▸ WRITTEN PROBLEM 1:
Reproduce the records from the line that contains "You are a computer-use agent. The width" through the line that contains "click(x=891, y=450)", keeping every line of that stretch unchanged.

▸ GIVEN TEXT:
--- start ---

> about
> production site & ringed works

NEURAL CONTINUA
Interdisciplinary research framework developed in collaboration with architect and researcher Laura Ulloa, situated between architecture, neuroscience, material research, and artistic practice. Neural Continua investigates cognition as an emergent property of coupled bodies, materials, environments, and adaptive systems, rather than as a process isolated within the individual subject.
The project explores co-responsive spatial and material arrangements capable of participating in processes of perception, orientation, and behavioural modulation. Drawing on concepts such as distributed cognition, transient hypofrontality, and landscape plasticity, the framework develops adaptive and bending-active systems whose behaviour emerges through ongoing interaction rather than fixed control.
Neural Continua unfolds through installations, workshops, theoretical writing, material experimentation, and the development of larger research constellations bridging artistic and scientific perspectives. The project operates simultaneously as a conceptual framework, collaborative platform, and long-term research environment.
> more

AU PIÉMONT
Au Piémont is an evolving site for artistic research, material experimentation, production, and exchange, situated in the rural landscape of eastern France. Developed across living, working, and outdoor environments, the project forms a long-term framework for spatial experimentation, collaborative encounters, and situated forms of practice.
The site functions simultaneously as a production environment, research context, and hosting structure, bringing together material investigations, environmental processes, and interdisciplinary exchange across different temporalities and scales.
> more

HANDLES / GRIFF
Large-scale participatory installation integrated into the permanent exhibition of the Kärnten Museum, located spatially between the museum’s natural history and cultural history sections. The work spans an entire exhibition room along the museum’s main circulation path, requiring visitors to pass through and physically engage with the structure.
The installation consists of a modular, adaptive system of interconnected hexagonal elements. Individual modules function as relational units, with open connection points extending into handles that invite bodily interaction. Participation becomes a structural condition of the work, framing questions of agency, responsibility, and co-participation in processes of environmental and societal change.
Beyond the installation itself, Handles / Griff constitutes a long-term collaboration with the museum. This includes the organisation of public discussions and roundtables within the installation space, as well as ongoing cooperation with scientific, cultural, and civil-society initiatives concerned with the Anthropocene. The collaboration extends beyond the exhibition period and contributes to the museum’s continuing engagement with questions of institutional responsibility in an ongoing present of change.

--- end ---

▸ MATERIAL FOR THIS EXERCISE:
--- start ---

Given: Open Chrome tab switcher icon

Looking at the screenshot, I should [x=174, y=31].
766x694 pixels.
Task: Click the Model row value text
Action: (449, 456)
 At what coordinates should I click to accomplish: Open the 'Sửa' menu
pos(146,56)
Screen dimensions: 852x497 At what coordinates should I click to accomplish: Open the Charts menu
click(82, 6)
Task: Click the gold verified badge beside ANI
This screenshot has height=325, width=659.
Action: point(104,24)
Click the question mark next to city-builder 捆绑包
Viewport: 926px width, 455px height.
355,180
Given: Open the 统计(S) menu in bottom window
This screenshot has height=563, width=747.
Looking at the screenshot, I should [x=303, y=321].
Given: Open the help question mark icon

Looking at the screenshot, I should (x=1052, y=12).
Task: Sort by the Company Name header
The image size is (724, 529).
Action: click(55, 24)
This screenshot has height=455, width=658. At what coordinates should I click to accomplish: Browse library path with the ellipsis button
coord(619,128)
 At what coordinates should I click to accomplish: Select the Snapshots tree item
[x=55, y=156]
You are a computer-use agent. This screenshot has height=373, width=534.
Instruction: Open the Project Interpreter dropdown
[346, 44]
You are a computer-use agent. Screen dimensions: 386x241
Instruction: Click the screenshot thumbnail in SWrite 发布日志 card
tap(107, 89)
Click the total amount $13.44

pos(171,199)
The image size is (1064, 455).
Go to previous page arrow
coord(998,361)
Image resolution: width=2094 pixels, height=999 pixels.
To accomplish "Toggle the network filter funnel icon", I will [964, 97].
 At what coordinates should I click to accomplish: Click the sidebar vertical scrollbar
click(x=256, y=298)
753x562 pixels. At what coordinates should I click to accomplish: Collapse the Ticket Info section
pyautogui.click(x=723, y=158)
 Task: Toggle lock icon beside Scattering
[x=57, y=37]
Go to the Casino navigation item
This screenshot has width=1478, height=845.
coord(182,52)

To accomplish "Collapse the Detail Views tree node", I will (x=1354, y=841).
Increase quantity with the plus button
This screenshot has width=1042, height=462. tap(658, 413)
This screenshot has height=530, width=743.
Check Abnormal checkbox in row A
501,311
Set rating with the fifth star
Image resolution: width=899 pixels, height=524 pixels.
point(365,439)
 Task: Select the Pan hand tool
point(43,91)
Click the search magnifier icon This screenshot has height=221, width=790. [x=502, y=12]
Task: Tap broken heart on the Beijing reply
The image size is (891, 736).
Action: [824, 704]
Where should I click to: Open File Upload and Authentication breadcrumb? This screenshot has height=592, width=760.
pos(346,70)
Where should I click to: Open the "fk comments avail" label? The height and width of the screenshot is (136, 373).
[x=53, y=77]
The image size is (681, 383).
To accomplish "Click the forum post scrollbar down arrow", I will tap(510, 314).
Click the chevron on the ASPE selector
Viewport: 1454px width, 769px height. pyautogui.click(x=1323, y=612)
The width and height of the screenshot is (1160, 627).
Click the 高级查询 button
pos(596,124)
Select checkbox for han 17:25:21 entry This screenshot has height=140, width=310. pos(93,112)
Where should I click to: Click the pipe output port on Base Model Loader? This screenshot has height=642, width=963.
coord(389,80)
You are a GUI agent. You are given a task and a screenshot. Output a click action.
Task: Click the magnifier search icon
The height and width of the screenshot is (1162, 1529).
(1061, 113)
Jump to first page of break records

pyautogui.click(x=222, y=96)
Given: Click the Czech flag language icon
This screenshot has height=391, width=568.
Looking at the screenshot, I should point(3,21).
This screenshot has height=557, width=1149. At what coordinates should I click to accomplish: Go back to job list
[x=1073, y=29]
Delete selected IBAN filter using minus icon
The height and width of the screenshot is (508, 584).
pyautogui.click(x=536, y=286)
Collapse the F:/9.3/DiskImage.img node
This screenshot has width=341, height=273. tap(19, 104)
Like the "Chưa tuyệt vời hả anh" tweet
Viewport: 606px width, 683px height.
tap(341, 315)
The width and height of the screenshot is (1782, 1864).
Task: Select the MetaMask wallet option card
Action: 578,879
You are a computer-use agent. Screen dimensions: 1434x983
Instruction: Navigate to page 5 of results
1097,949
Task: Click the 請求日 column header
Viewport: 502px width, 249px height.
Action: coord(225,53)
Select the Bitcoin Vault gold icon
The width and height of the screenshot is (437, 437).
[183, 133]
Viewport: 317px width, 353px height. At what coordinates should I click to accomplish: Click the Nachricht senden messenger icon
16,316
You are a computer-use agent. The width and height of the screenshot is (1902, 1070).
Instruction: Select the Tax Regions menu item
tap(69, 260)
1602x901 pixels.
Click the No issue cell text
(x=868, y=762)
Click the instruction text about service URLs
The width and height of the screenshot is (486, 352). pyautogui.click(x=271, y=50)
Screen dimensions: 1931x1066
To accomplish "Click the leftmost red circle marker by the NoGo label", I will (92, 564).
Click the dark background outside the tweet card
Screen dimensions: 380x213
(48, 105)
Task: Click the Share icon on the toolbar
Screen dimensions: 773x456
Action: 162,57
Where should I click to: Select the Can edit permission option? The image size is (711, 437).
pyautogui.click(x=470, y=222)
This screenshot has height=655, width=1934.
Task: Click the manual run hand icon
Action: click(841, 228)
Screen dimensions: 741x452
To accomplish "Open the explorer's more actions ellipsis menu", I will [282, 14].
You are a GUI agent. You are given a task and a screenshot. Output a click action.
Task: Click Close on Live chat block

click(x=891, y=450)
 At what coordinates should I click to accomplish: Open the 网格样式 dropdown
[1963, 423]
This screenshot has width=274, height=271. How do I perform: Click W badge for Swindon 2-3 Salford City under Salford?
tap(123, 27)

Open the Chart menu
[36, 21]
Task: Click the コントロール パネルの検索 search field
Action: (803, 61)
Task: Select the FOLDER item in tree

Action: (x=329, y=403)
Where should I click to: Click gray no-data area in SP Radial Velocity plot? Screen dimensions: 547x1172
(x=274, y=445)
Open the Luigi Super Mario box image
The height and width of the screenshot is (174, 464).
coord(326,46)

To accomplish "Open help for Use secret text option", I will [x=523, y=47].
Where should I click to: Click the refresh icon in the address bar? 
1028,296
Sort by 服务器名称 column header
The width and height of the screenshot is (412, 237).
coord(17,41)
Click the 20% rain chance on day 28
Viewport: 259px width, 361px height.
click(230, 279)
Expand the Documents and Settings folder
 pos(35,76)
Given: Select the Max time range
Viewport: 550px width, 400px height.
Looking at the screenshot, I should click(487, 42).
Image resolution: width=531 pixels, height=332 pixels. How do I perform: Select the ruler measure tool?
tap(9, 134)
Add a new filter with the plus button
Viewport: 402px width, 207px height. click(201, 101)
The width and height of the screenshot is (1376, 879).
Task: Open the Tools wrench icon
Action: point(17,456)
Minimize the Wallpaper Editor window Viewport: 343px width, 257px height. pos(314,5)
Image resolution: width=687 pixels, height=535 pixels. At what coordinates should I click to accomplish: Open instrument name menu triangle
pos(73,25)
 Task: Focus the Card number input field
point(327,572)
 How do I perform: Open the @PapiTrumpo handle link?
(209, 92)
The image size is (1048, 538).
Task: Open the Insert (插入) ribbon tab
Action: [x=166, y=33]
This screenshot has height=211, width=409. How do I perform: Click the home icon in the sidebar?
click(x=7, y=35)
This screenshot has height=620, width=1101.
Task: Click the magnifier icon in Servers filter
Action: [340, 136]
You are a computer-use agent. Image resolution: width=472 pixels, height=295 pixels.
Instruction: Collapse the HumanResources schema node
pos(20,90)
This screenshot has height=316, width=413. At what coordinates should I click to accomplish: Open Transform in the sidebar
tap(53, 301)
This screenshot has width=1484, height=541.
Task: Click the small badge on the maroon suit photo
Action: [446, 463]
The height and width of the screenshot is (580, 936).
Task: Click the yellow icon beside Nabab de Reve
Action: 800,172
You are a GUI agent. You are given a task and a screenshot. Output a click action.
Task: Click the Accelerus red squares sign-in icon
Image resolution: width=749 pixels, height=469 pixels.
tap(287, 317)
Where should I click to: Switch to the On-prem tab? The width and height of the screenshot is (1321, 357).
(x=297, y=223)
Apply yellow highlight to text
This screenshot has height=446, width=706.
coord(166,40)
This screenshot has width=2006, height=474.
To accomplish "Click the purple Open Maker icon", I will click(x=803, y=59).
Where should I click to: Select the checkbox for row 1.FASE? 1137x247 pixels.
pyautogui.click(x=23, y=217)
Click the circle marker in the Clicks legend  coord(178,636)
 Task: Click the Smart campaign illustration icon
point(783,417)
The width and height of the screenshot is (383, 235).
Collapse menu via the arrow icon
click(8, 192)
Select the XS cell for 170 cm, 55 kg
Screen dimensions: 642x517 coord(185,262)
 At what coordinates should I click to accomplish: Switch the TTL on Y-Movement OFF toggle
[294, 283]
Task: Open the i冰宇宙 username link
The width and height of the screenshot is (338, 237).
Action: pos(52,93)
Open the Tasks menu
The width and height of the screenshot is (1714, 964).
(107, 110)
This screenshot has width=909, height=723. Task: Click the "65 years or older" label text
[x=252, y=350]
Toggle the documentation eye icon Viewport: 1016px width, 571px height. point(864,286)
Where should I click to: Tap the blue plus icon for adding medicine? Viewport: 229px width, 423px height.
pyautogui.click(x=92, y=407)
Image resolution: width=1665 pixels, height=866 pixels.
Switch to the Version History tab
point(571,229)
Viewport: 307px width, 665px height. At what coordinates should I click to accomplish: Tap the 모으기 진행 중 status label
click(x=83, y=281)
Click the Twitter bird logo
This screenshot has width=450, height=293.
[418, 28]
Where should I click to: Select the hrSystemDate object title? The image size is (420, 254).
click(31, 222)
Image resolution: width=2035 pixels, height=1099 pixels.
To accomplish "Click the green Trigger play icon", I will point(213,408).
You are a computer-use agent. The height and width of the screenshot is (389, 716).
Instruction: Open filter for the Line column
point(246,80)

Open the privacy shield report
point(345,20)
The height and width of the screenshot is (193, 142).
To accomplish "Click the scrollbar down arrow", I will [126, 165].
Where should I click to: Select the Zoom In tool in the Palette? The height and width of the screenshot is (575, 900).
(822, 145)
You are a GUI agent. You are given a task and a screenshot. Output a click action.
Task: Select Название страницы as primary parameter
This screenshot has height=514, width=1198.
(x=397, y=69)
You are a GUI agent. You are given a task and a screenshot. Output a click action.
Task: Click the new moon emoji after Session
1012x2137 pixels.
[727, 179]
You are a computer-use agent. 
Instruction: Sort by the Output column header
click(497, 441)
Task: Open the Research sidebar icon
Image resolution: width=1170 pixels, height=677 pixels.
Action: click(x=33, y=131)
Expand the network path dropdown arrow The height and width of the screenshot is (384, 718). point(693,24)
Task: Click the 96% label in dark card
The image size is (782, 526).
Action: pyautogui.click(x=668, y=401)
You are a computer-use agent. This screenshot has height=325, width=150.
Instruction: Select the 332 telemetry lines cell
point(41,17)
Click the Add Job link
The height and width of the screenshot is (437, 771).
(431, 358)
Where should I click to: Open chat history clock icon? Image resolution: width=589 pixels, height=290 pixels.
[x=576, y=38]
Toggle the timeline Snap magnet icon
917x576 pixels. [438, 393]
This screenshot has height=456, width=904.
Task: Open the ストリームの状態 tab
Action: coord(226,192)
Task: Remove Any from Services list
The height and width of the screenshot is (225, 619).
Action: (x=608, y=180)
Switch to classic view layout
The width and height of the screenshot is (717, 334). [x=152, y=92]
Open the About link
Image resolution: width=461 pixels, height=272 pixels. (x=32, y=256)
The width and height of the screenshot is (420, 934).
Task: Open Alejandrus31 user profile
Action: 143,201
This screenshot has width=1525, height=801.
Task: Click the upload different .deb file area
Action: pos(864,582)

--- end ---

▸ WRITTEN PROBLEM 2:
Decide whether each statement agrees with the project descriptions, and answer yes or no with the words from those descriptions that settle it: (a) Au Piémont is located in the rural landscape of eastern France; (b) the Handles / Griff installation is built from square modules; (c) Neural Continua treats cognition as a process isolated within the individual subject.

▸ WRITTEN REPLY 1:
You are a computer-use agent. The width and height of the screenshot is (1902, 1070).
Instruction: Select the Tax Regions menu item
tap(69, 260)
1602x901 pixels.
Click the No issue cell text
(x=868, y=762)
Click the instruction text about service URLs
The width and height of the screenshot is (486, 352). pyautogui.click(x=271, y=50)
Screen dimensions: 1931x1066
To accomplish "Click the leftmost red circle marker by the NoGo label", I will (92, 564).
Click the dark background outside the tweet card
Screen dimensions: 380x213
(48, 105)
Task: Click the Share icon on the toolbar
Screen dimensions: 773x456
Action: 162,57
Where should I click to: Select the Can edit permission option? The image size is (711, 437).
pyautogui.click(x=470, y=222)
This screenshot has height=655, width=1934.
Task: Click the manual run hand icon
Action: click(841, 228)
Screen dimensions: 741x452
To accomplish "Open the explorer's more actions ellipsis menu", I will [282, 14].
You are a GUI agent. You are given a task and a screenshot. Output a click action.
Task: Click Close on Live chat block

click(x=891, y=450)

▸ WRITTEN REPLY 2:
(a) Yes: "situated in the rural landscape of eastern France."
(b) No: "a modular, adaptive system of interconnected hexagonal elements."
(c) No: "rather than as a process isolated within the individual subject."